*What the exercise asks*:
Below are some entries. Repeat exactly the lines from the one with "797x533 pixels." through the one with "Given: Click the green", and only those.
── Available data ──
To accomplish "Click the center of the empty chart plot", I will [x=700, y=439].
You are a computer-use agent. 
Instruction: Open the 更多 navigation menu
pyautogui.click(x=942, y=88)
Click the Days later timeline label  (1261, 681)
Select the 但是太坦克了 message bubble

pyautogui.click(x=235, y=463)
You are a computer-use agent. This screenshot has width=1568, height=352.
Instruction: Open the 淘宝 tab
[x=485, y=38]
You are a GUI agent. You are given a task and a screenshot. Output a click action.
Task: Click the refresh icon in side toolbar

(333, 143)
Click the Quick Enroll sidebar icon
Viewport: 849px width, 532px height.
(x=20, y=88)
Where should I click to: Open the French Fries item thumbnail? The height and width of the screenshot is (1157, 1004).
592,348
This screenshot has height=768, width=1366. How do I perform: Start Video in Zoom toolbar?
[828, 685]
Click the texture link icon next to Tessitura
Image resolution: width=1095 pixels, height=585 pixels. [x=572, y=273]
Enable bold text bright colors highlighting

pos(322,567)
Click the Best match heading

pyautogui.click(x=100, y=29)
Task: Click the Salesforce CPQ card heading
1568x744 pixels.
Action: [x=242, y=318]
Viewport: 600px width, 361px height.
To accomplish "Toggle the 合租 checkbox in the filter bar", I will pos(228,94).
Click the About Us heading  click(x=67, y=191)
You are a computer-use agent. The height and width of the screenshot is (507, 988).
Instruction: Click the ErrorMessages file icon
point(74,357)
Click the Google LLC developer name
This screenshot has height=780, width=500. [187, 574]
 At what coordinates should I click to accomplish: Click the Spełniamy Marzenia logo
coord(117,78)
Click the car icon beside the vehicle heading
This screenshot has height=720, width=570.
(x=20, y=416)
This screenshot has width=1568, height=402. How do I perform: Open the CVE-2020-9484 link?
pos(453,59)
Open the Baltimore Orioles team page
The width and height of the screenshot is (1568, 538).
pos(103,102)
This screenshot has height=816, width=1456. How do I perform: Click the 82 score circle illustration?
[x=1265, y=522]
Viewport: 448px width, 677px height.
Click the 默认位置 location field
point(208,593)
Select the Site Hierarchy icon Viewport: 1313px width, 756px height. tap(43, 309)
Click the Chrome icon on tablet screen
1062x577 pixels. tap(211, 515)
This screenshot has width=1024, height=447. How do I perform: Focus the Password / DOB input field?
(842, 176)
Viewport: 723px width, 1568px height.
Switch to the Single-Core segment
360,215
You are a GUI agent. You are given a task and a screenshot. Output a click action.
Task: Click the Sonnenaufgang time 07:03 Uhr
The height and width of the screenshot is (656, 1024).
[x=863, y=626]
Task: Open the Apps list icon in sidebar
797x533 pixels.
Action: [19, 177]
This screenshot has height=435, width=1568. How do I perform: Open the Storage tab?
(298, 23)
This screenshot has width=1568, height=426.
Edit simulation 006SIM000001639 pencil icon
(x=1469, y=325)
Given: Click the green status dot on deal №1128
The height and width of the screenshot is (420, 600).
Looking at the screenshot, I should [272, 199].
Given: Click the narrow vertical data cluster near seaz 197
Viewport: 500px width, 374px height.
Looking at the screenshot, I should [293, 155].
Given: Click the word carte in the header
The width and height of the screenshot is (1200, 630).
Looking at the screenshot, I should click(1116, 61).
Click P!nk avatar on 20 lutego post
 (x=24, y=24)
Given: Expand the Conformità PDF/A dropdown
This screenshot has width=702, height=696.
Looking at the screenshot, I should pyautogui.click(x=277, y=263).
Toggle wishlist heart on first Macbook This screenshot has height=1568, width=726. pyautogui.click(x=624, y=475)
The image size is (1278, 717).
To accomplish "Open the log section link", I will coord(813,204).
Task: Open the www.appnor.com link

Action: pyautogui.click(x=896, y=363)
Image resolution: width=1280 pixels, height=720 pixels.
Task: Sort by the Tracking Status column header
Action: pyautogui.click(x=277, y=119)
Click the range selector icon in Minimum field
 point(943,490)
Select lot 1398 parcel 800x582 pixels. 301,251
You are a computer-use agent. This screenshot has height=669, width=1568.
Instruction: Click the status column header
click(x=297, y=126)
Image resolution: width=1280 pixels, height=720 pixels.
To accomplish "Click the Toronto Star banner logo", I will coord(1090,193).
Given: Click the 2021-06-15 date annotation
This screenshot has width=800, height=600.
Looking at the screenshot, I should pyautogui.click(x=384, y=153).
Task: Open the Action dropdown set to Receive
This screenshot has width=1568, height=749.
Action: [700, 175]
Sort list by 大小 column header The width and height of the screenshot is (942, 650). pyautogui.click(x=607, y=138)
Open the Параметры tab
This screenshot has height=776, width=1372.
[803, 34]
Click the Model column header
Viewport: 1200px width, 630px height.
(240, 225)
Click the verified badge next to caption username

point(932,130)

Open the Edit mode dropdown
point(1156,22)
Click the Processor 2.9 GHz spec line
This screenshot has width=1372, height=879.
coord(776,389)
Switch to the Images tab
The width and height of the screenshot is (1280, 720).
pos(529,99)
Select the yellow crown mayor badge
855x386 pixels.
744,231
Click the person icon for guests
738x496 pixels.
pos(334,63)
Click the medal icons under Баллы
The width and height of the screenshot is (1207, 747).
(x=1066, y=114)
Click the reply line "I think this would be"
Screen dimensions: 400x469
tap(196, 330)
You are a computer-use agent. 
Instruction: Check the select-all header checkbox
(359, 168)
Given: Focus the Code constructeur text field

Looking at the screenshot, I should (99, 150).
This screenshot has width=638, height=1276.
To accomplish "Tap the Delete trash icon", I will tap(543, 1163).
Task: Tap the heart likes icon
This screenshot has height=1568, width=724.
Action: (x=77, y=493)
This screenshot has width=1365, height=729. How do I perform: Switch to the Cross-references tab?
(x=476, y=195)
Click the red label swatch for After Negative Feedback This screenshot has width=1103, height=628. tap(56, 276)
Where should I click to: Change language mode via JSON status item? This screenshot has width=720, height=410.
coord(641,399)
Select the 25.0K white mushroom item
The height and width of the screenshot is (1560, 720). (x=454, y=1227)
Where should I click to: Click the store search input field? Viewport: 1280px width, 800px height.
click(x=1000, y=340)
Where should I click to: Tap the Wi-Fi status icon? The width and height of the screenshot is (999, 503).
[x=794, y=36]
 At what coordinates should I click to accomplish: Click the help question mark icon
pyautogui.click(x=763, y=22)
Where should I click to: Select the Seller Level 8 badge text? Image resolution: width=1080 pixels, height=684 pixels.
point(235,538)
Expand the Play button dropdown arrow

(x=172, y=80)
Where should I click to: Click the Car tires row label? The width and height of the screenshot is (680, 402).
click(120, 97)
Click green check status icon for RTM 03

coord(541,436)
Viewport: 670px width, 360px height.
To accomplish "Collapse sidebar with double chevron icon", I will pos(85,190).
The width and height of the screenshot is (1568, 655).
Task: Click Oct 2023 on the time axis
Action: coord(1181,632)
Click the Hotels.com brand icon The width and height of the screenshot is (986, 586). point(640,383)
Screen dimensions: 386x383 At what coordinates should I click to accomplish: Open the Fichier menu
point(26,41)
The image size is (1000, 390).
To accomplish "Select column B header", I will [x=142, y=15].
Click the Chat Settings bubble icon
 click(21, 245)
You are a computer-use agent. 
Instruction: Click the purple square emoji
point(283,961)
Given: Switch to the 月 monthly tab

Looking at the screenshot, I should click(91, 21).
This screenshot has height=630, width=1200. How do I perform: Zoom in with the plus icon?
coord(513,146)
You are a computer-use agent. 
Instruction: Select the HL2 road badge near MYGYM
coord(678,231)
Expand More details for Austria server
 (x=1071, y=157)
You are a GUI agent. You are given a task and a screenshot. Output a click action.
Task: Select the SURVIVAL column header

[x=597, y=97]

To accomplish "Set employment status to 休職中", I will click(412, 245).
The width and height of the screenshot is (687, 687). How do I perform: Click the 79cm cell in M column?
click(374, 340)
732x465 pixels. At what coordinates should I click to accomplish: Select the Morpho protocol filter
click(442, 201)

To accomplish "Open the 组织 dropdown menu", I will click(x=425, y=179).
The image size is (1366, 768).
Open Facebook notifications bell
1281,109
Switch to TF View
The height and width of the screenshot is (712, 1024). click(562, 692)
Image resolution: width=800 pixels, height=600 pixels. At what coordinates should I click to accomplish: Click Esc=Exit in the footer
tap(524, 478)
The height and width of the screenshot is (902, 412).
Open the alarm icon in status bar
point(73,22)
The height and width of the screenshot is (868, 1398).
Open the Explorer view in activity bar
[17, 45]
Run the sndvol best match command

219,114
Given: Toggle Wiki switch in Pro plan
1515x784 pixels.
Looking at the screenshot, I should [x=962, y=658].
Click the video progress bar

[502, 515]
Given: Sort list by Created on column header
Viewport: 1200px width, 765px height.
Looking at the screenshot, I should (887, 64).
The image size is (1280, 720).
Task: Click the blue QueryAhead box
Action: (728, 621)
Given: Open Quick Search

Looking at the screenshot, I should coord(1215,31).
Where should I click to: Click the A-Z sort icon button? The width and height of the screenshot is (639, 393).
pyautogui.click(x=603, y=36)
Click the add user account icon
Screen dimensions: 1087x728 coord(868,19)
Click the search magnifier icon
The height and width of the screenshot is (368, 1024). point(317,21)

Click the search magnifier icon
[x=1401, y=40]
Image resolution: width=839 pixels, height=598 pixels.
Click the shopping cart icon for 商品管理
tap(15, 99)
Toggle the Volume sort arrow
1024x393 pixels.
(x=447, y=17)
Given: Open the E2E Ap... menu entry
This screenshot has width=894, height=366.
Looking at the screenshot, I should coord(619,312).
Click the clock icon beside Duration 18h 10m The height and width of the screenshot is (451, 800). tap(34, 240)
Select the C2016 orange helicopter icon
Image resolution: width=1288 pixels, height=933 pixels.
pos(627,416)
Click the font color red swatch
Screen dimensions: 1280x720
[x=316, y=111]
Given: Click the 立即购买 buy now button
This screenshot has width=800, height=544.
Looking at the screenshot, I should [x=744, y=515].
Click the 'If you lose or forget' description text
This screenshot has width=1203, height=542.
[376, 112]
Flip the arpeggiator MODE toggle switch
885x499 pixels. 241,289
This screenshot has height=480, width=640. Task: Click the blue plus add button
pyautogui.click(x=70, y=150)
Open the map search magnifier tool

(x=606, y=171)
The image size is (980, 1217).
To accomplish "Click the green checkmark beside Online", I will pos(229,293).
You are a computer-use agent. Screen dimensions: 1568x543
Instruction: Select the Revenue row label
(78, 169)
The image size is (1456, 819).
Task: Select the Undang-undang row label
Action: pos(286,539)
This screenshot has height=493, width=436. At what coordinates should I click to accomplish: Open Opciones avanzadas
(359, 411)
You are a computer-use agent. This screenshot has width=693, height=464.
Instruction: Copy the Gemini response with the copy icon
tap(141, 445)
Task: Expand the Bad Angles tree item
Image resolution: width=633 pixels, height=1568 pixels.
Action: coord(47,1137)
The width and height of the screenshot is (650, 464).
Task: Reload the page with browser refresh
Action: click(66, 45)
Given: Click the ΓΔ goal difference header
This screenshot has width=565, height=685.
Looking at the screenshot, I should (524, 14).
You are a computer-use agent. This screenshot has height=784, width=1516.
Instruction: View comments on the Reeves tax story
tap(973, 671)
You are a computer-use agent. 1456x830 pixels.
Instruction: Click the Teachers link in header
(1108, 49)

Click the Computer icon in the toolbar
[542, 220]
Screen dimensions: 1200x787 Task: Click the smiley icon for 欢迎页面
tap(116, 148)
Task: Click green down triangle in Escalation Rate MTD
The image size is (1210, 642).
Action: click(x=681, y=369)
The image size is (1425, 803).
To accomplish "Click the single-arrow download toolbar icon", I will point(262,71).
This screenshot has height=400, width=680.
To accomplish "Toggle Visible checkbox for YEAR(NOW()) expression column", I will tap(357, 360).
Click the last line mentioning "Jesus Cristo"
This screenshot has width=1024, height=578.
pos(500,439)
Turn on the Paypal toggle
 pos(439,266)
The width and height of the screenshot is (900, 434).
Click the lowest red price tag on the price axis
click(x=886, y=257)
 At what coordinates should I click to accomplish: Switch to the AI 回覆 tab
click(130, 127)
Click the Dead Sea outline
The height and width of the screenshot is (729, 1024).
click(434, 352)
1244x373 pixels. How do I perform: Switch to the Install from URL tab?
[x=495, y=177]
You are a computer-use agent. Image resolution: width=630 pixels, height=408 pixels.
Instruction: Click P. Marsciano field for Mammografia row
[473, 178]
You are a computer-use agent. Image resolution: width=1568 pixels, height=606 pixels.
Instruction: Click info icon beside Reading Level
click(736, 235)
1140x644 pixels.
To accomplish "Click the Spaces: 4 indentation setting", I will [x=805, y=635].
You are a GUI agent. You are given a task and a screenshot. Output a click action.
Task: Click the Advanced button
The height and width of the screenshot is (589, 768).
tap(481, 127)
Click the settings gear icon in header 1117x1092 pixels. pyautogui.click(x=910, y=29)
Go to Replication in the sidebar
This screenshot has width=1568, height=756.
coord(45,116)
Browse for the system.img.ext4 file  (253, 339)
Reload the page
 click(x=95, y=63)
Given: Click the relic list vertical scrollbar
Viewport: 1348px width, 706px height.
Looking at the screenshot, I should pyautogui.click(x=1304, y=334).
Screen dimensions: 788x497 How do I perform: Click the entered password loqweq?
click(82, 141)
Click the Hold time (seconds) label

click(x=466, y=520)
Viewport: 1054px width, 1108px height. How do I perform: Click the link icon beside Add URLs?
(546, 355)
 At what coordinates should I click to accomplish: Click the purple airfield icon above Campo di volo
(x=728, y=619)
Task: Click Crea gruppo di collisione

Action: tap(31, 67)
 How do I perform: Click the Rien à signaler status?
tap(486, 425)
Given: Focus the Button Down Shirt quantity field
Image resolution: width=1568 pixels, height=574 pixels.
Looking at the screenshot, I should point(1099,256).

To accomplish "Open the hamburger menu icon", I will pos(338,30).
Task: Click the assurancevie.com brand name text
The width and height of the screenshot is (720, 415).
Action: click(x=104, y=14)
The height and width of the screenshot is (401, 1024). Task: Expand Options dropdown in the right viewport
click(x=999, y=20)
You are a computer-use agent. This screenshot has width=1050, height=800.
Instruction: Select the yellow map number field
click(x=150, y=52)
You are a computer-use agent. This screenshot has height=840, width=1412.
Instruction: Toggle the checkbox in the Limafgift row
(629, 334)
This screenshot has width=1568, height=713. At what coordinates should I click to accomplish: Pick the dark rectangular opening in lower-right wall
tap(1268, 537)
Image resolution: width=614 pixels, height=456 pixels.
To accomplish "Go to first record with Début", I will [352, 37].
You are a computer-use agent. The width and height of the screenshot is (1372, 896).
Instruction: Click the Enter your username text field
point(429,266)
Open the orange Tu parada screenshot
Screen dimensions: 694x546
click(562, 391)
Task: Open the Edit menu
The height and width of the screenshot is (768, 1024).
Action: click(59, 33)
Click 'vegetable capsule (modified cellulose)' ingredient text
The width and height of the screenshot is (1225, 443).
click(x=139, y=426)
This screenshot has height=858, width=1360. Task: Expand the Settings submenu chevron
───
*Answer below*:
797x533 pixels.
Action: [19, 177]
This screenshot has height=435, width=1568. How do I perform: Open the Storage tab?
(298, 23)
This screenshot has width=1568, height=426.
Edit simulation 006SIM000001639 pencil icon
(x=1469, y=325)
Given: Click the green status dot on deal №1128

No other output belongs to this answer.